TASK TO CARRY OUT:
The entries below contain a stretch that opens with the line containing "Given: Open the 别墅酒柜设计详图.dwg document tab" and closes with the line containing "The image size is (1200, 782)."; set down that stretch exactly, both ends included, and nothing else.
---------- SUPPLIED DATA
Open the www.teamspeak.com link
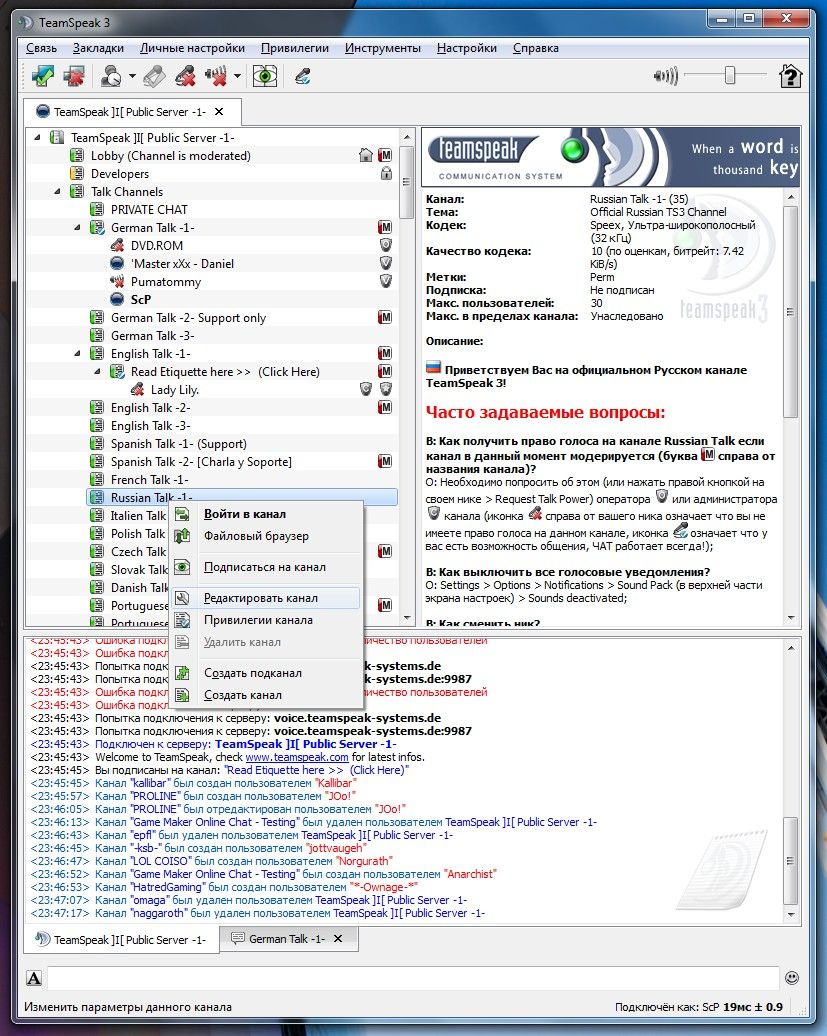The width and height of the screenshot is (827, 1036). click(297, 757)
--------------------
---------- SUPPLIED DATA
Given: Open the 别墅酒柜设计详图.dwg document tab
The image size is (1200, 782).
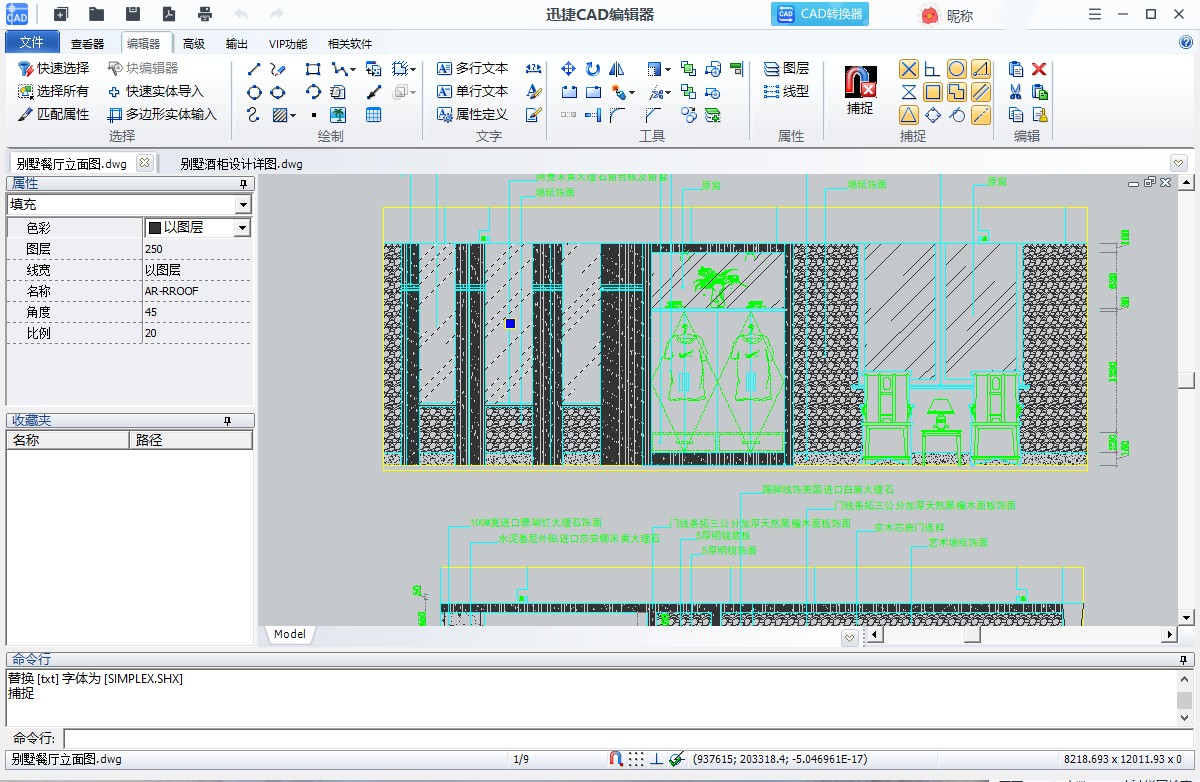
--------------------
---------- SUPPLIED DATA
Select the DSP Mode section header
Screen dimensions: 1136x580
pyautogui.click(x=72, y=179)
--------------------
RESULT FOR THIS TASK:
Given: Open the 别墅酒柜设计详图.dwg document tab
The image size is (1200, 782).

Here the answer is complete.